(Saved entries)
= = = = =
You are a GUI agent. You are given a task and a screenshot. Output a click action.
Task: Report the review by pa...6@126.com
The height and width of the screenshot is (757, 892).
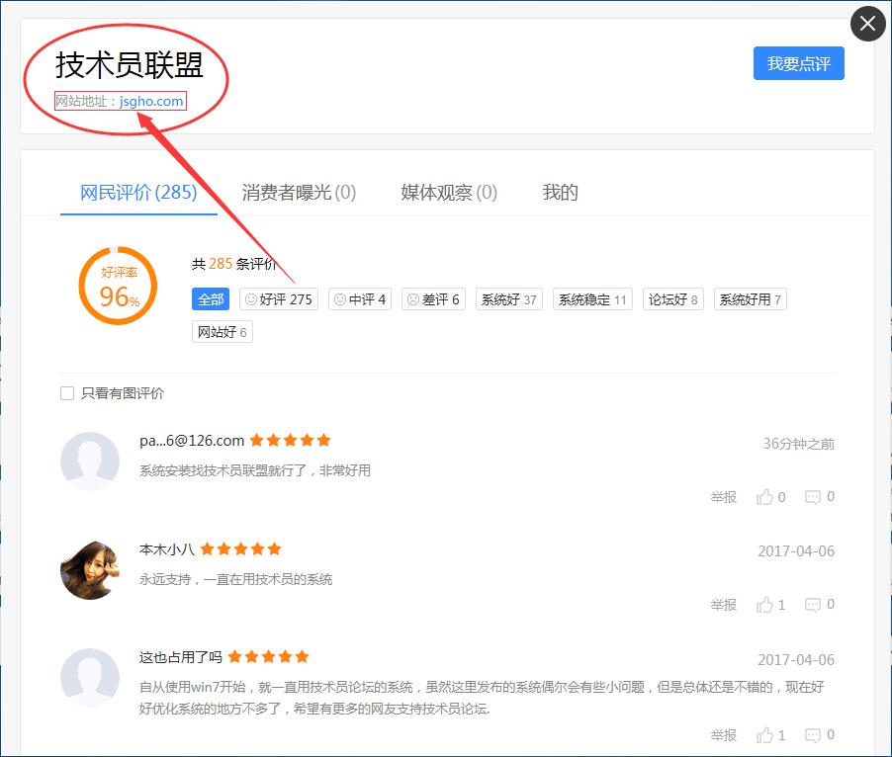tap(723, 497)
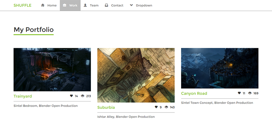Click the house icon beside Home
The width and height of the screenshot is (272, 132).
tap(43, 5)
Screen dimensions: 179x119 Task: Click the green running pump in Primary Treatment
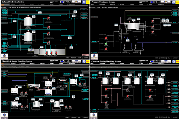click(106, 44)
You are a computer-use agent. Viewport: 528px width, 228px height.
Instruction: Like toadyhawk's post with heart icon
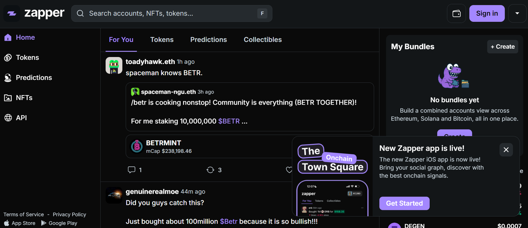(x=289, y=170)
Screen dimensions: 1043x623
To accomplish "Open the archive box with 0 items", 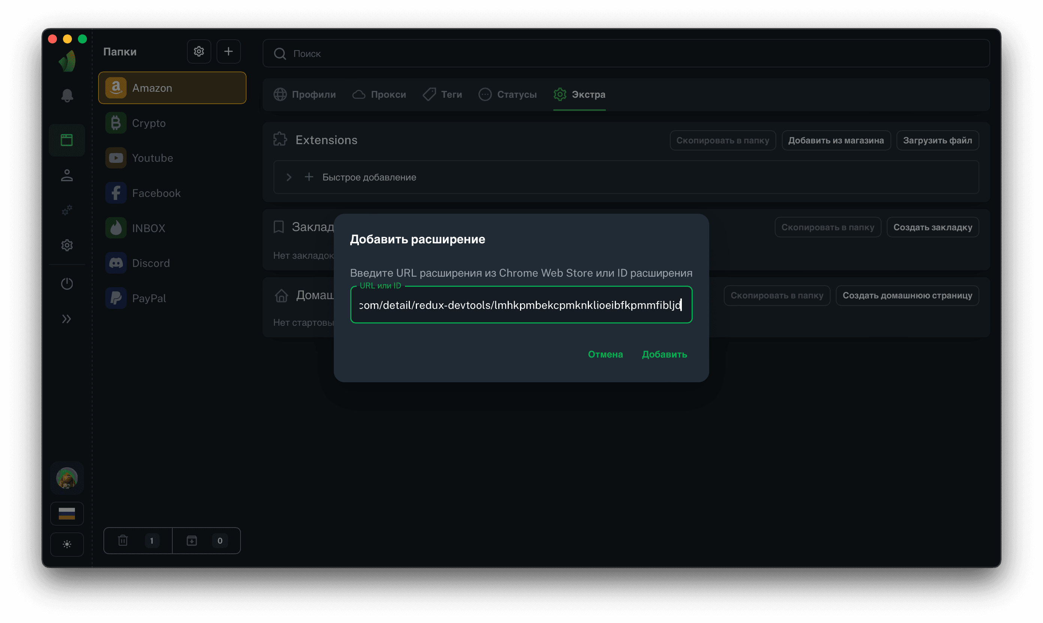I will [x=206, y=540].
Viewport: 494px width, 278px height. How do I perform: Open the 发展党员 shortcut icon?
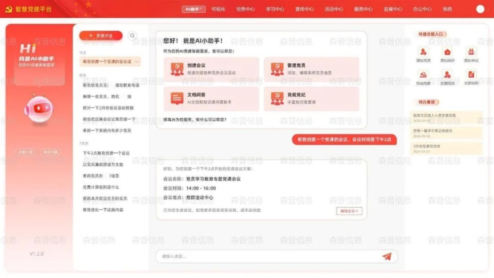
= = = = =
**SET TASK**: Please reproduce the records word for word, from the very first line through the line that contains "click(106, 44)", leaving out the pictures.

**RESPONSE TO THIS TASK**:
You are a GUI agent. You are given a task and a screenshot. Output a click action.
Task: Report the review by pa...6@126.com
The height and width of the screenshot is (757, 892).
tap(723, 497)
Click the house icon beside Home
The width and height of the screenshot is (272, 132).
tap(43, 5)
Screen dimensions: 179x119 Task: Click the green running pump in Primary Treatment
click(106, 44)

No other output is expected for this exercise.